(see the answers at the bottom of the page)
- Biochemical changes in the intervertebral disc begin at about the age of 18 years. What are these changes and what is their overall result as far as disc function is concerned?
- List the changes that occur in the anulus and nucleus of the disc during degeneration.
- In degeneration, the disc height actually increases, what is the mechanism behind this increase?
- How is disc degradation different from disc degeneration?
- In order for the nucleus of the disc to become externalized (prolapse or extrude) what factors must be present, what changes must occur in the nucleus and what speculations have been made as to how these changes come about?
- There is a decrease in the hyaluronic acid and mucopolysaccharide content in the disc leading to a decrease in the hydrophilic properties of the disc so that it cannot imbibe or retain water optimally
- The water content decreases from about 90% to about 70% most of which decrease occurs by middle age, the anular lamellae begin separating from each other in random circumferential clefts. The nucleus becomes firmer and more viscous and in extreme age may break down into rubble. The disc height increases.

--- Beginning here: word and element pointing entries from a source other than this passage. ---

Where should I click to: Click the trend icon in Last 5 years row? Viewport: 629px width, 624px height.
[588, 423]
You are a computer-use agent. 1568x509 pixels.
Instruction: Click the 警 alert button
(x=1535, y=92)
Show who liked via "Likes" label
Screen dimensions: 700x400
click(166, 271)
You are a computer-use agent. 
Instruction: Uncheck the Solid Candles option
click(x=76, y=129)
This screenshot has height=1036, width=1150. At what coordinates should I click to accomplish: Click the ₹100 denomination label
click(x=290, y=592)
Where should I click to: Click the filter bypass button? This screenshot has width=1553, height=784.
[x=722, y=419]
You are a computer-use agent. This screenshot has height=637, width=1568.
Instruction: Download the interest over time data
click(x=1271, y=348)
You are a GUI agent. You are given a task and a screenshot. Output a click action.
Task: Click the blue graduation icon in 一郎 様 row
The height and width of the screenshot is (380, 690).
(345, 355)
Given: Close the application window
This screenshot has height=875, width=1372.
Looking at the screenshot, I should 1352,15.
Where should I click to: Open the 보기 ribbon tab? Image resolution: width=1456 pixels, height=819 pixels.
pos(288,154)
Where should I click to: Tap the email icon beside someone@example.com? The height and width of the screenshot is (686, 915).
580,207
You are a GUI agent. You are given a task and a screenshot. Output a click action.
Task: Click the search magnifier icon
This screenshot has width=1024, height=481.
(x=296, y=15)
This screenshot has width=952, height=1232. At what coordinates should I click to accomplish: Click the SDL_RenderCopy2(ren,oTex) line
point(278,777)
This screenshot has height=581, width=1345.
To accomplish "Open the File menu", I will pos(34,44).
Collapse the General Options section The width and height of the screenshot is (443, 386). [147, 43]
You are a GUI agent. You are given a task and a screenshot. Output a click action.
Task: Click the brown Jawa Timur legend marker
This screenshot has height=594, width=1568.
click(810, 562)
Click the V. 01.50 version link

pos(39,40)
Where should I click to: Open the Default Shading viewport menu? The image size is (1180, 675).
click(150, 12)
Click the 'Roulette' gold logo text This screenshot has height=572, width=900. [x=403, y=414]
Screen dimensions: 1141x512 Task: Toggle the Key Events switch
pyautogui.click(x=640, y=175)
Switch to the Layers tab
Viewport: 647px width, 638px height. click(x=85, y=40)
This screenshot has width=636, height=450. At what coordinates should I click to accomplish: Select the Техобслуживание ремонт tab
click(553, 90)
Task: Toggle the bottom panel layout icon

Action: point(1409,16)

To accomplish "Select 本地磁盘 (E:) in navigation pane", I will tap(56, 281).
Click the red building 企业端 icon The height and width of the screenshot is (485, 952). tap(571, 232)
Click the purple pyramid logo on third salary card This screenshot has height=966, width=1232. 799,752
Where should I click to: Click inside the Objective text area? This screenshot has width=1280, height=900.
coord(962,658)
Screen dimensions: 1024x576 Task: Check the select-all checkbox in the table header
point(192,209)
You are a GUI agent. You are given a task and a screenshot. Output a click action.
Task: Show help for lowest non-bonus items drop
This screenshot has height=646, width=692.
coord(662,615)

- An increase in disc height results from selective absorption of the horizontal trabeculae in the vertebral body. This causes a loss of lateral bracing for the vertical trabeculae which collapse especially over the area of greatest stress, the central portions of the body. The pressure from the disc then bends the endplate into the body increasing the height of the disc by about 10% over adult life.
- Disc degeneration is a universal phenomenon whereas degradation is pathological. The differences include the formation of radial tears and migration of the nuclear material from its central location outwards often to the point of externalization. Disc height is lost as resorption occurs.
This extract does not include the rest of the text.